March 26, 2023

Elena Rybakina, relentless against world No.1 Iga Swiatek, and Aryna Sabalenka, intractable against Maria Sakkari, will meet in the Indian Wells WTA 1000 final, two months after Belarus’ crown at the Australian Open at the expense of the Kazakh.

The latter, the first from her country to reach this stage of a tournament in this category just below the Grand Slams, will finally try to take revenge, in the Californian desert on Sunday, she who has four losses in as many matches played against to his future adversary.

And if we trust her very impressive performance against Swiatek, defending champion crushed 6-2, 6-2 in barely 1h16, Rybakina has reason to believe in her star. “If I play like today, I think I have every chance,” admitted the Wimbledon winner last year.

“I’m very proud, I played very well today and I didn’t necessarily expect it after yesterday’s difficult victory (won in three sets against the Czech Karolina Muchova, editor’s note). I delivered one of my best matches this season,” added the 10th in the world.

The 23-year-old Kazakh was however dealing with a Polish rival, also revanchist, two months after Melbourne, since she had already dismissed her unceremoniously in the round of 16.

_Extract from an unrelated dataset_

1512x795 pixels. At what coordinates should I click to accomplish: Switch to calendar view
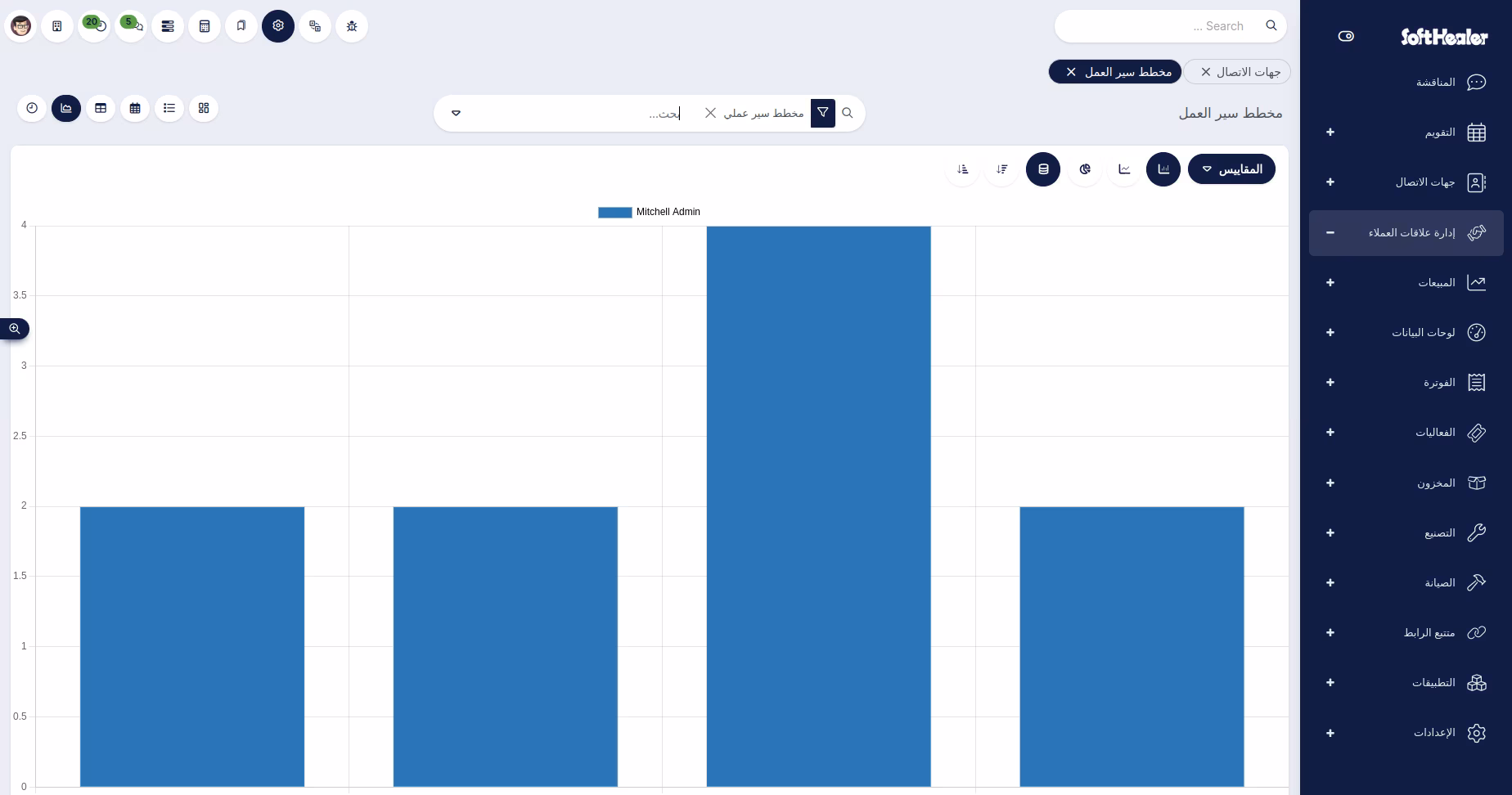click(135, 108)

– “Discomfort in the ribs” –

Saying she was determined to set the record straight the day before, Swiatek, who said she was “100% ready” for this meeting, was always one step behind the blows of her opponent, who succeeded in almost everything which she undertook. And if she pleaded “a little discomfort in the ribs” at a press conference, rarely have we seen the winner of Roland-Garros and the US Open so helpless on a court.

Breaking the world No.1’s dream of a double, which only Martina Navratilova achieved in 1990-1991, Rybakina relied in particular on a formidably effective first ball (82% of points won, 7 aces) and on a return to endorsement (57% of points won).

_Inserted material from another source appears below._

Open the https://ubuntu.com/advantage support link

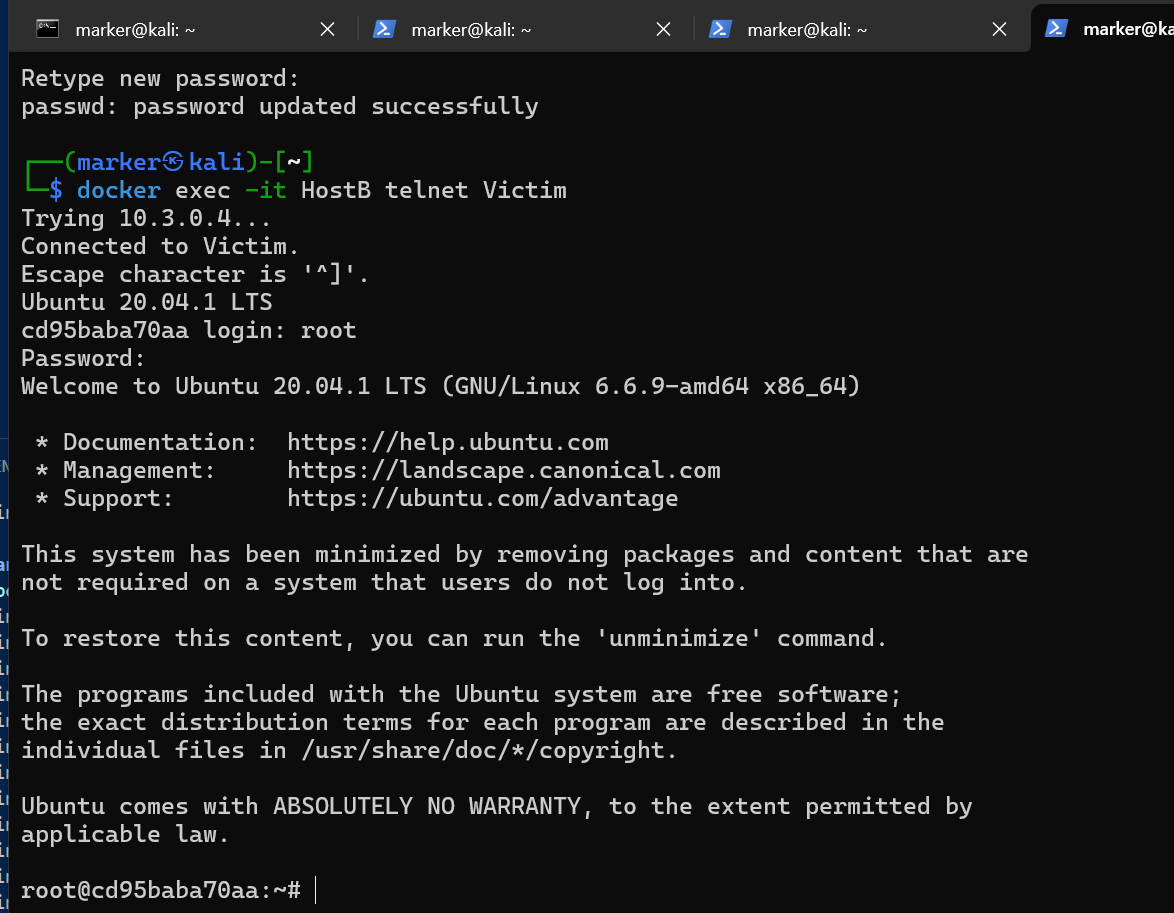[482, 498]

She converted the five break points she obtained and erased three of the four obtained by her opponent, who instantly avoided the humiliation of a “donut” (a 6-0) for only delay the deadline, before folding in 1:16.

Earlier, Sabalenka had outclassed Greece’s Maria Sakkari (7th) 6-2, 6-3 to also reach the final for the first time.

More aggressive and consistent, the 24-year-old Belarusian controlled the match, breaking three times in the first set, mercilessly returning on Sakkari’s second balls, with 11 points won from 14 played.

– “I want to win it” –

The slugging fight continued with the same effects in the second set, Sabalenka continuing to manhandle the 27-year-old Greek (21 winners to 9 in total), who appeared borrowed. Perhaps this is due to the fact that she had already spent more than double the time on the courts than her rival, to reach the last four…

She, who was aiming for a second consecutive final, resisted by breaking to come back to 2-2 and had an opportunity to recover the service of Sabalenka, somewhat on the back. But the latter is another player now, who no longer cracks so easily at the slightest annoyance.

“In the past, I’ve lost so many matches like that, on just some stupid mistakes. I told myself that it was okay to make those mistakes, that I was not a robot, that I could miss those beatings. That’s how I was able to keep fighting,” she explained.

Sabalenka has lost just one out of 18 matches played in 2023 since his first major title in January in Melbourne. “I feel very good on the court at the moment, but I also understand that this won’t always be the case. That’s why I keep working hard, making sure that on the days when things don’t go the way I want, there’s no problem. But, yeah, it’s It’s great to be one of the best players,” she smiled.

In Indian Wells, the Belarusian can confirm this status on Sunday. “This tournament is like a Grand Slam, I really want to win it,” she said.